“I think about this photo a lot, the travels and trials of Jose Abreu and other Cuban players to come here.”
I have been thinking about this tweet, which is about thinking about this photo a lot, a lot on my own.
Jose Abreu‘s career trajectory is…implausible. His first presence in stateside baseball consciousness came as a hinted, looming monster still waiting to be discovered in Cuba after Yoenis Cespedes had arrived and electrified the league. Someone who has put up a .453/.597/.986 batting line in Cinefuegoes doesn’t sound like the type of player for whom the perpetually under-the-radar Chicago White Sox win the bidding.
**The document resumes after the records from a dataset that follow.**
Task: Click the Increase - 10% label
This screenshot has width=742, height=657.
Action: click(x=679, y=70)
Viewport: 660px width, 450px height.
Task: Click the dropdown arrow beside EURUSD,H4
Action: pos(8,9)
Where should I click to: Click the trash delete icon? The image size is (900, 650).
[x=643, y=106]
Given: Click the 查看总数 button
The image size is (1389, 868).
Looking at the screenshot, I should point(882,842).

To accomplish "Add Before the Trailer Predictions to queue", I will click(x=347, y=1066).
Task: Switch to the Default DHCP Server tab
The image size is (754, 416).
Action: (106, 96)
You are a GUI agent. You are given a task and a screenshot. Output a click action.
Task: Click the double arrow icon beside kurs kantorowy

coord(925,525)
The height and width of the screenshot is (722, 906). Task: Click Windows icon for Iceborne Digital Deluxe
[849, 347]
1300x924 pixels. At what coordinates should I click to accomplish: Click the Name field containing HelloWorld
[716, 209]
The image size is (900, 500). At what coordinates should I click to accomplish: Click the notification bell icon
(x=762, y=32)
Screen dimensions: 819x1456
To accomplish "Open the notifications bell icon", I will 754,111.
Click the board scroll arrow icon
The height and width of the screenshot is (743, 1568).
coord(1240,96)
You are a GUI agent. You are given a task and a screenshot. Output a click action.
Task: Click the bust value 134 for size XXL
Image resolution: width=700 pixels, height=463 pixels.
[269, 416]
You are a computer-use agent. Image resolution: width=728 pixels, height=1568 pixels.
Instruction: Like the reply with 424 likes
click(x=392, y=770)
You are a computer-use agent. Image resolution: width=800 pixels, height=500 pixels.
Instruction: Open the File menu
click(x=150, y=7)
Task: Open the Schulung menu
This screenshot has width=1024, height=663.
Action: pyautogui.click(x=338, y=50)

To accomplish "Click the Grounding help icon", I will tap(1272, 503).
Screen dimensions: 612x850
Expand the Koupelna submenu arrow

Yet he arrived, after a harrowing trip out of Cuba with his family, on far too small of a boat to make the journey, and the typically murky process Cuban expatriates have to navigate to MLB free agency. The almost Late-90’s Bad Boy Records-style shiny suit Abreu wore to his introductory news conference remains the biggest misdirect he’s ever thrown at Chicago as to his personal nature.
Since then Abreu has been almost too perfect as a sports figure. His statements to the media are translated, so tone and nuance are often left behind, but they’re unflinchingly positive and humble. He defends manager Robin Ventura when the time calls for it, he smiles at American teammates’ clumsy attempts to connect, and is the type of player who launches sincere headlines like “Jose Abreu wants to learn English to sing the national anthem.” If it’s for show, he doesn’t take days off; he once said “I have always believed deep in my heart he will be a great player,” about Dayan Viciedo during the dog days of September 2014, just a couple weeks before Viciedo made his last appearance in an MLB game to date.
From what we know about the facades public figures put up, Abreu seems unknowable, because there’s nothing bad known about him. There are allusions to his personal turmoil, like having to leave his young son in Cuba when he defected, but they exist outside any prism where it’d be remotely appropriate to pass judgment. Insight into something truly divisive about Abreu, like whether these two years–two years since he was wiping tears away from his eyes while standing on the U.S. Cellular Field grass, astonished at how far he had come–have lived up to his expectations, seems more than unlikely to be revealed.
Abreu has stepped into the middle of a team in a rebuild, willing or not, dealt with an embattled coaching group, sagely stayed clear from the LaRoche flap, and has been more or less tasked to carry the offense by himself, while seeing his franchise attempts to put hitters around him at limited cost fall flat up to this point. Maybe he’s plenty satisfied to have the opportunity to play at the highest level and provide millions for his family, but maybe he’s noticed how much things are all on him too.
The White Sox are still the same team he was brought in to rescue the offense of in 2014. Abreu is not an asset they stacked, but an individual they have invested in. They’re the franchise that scoffs at Chris Sale‘s injury risk, cites Jose Quintana‘s character and calls him untouchable in trades, extends Adam Eaton off of one good season rather than let him go to arbitration. They don’t crank talent off an assembly line, they believe the guys they entrust to steward their franchise to be exceptions to the rules, and to drag the franchise above the holes and lack of depth on display elsewhere.
That one monster line from Cinefuegos action that we all quote is from 2010, when Abreu was 23-years-old. He had been trending down from that unimaginable peak when the Sox signed him, and trends for power production and his unremarkable athleticism–relatively speaking–suggest a player who, even while very productive, could have already played his best ball, and will find seasons like 2015 where nagging aches and pains sapped away at his ability for weeks on end, increasingly normal.
But the Sox roster, nay, the franchise, simply isn’t built for Abreu to be a garden-variety first division first baseman, or at the fringes of All-Star level depending on health. There just isn’t that level of offensive depth on an MLB-level to pick up the slack, nor a reservoir of talent bubbling underneath. With the Cuban talent market’s value having exploded well beyond where it was when he was signed, and the White Sox avoidance of big free agent expenditures, there’s no clear path for the Sox to even land a talent of Abreu’s caliber again.
The Sox are built on the idea that Abreu is truly special and generational: a man with 35+ home run raw power and batting champ level pure hitting ability, someone who can combine the fearsome onslaught of his first three months in the league with the infinite skill of the man who hit over .400 during a 18-game homer drought in the second half of 2014. As much as his career already comes off as an idealistic triumph over unimaginable odds, Abreu needs to find another level.
Is it too much to ask? Probably, but there’s no one with whom it would be better to try.